═══ Exercise data ═══

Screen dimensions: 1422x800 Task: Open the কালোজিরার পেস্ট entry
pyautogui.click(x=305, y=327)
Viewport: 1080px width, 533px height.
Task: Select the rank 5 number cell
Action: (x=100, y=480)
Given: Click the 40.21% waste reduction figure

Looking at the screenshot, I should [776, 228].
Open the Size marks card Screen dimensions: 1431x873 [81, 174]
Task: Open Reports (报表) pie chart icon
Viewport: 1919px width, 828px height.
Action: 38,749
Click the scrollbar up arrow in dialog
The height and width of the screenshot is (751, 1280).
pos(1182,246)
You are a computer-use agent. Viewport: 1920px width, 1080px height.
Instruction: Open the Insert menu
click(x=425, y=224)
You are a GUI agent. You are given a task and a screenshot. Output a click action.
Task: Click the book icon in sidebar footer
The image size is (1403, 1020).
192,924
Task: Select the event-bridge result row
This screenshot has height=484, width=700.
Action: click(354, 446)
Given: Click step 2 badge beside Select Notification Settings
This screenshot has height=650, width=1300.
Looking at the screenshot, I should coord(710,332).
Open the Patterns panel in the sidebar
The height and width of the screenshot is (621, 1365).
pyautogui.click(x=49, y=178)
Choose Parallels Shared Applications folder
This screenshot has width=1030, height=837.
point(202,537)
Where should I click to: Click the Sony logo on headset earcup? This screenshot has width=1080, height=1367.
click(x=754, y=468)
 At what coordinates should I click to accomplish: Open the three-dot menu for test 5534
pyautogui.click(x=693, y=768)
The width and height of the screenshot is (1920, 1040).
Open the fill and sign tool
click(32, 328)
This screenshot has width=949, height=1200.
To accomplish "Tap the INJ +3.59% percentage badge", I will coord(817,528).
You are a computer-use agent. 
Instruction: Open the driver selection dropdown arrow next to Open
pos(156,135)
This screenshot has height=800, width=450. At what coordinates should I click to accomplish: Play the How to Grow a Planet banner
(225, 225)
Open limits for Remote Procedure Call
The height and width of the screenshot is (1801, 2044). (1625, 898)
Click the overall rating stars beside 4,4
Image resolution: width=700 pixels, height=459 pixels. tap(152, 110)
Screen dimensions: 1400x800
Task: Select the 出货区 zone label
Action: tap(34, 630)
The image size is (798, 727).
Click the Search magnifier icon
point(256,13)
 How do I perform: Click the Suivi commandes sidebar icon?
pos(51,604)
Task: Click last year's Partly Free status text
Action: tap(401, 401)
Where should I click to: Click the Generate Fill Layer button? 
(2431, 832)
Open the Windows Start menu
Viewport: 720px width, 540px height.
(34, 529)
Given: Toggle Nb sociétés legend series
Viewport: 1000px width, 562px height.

═══

Write out every one of the items above word for word, with no changes.

● **Response to the task**:
Screen dimensions: 1422x800 Task: Open the কালোজিরার পেস্ট entry
pyautogui.click(x=305, y=327)
Viewport: 1080px width, 533px height.
Task: Select the rank 5 number cell
Action: (x=100, y=480)
Given: Click the 40.21% waste reduction figure

Looking at the screenshot, I should [776, 228].
Open the Size marks card Screen dimensions: 1431x873 [81, 174]
Task: Open Reports (报表) pie chart icon
Viewport: 1919px width, 828px height.
Action: 38,749
Click the scrollbar up arrow in dialog
The height and width of the screenshot is (751, 1280).
pos(1182,246)
You are a computer-use agent. Viewport: 1920px width, 1080px height.
Instruction: Open the Insert menu
click(x=425, y=224)
You are a GUI agent. You are given a task and a screenshot. Output a click action.
Task: Click the book icon in sidebar footer
The image size is (1403, 1020).
192,924
Task: Select the event-bridge result row
This screenshot has height=484, width=700.
Action: click(354, 446)
Given: Click step 2 badge beside Select Notification Settings
This screenshot has height=650, width=1300.
Looking at the screenshot, I should coord(710,332).
Open the Patterns panel in the sidebar
The height and width of the screenshot is (621, 1365).
pyautogui.click(x=49, y=178)
Choose Parallels Shared Applications folder
This screenshot has width=1030, height=837.
point(202,537)
Where should I click to: Click the Sony logo on headset earcup? This screenshot has width=1080, height=1367.
click(x=754, y=468)
 At what coordinates should I click to accomplish: Open the three-dot menu for test 5534
pyautogui.click(x=693, y=768)
The width and height of the screenshot is (1920, 1040).
Open the fill and sign tool
click(32, 328)
This screenshot has width=949, height=1200.
To accomplish "Tap the INJ +3.59% percentage badge", I will coord(817,528).
You are a computer-use agent. 
Instruction: Open the driver selection dropdown arrow next to Open
pos(156,135)
This screenshot has height=800, width=450. At what coordinates should I click to accomplish: Play the How to Grow a Planet banner
(225, 225)
Open limits for Remote Procedure Call
The height and width of the screenshot is (1801, 2044). (1625, 898)
Click the overall rating stars beside 4,4
Image resolution: width=700 pixels, height=459 pixels. tap(152, 110)
Screen dimensions: 1400x800
Task: Select the 出货区 zone label
Action: tap(34, 630)
The image size is (798, 727).
Click the Search magnifier icon
point(256,13)
 How do I perform: Click the Suivi commandes sidebar icon?
pos(51,604)
Task: Click last year's Partly Free status text
Action: tap(401, 401)
Where should I click to: Click the Generate Fill Layer button? 
(2431, 832)
Open the Windows Start menu
Viewport: 720px width, 540px height.
(34, 529)
Given: Toggle Nb sociétés legend series
Viewport: 1000px width, 562px height.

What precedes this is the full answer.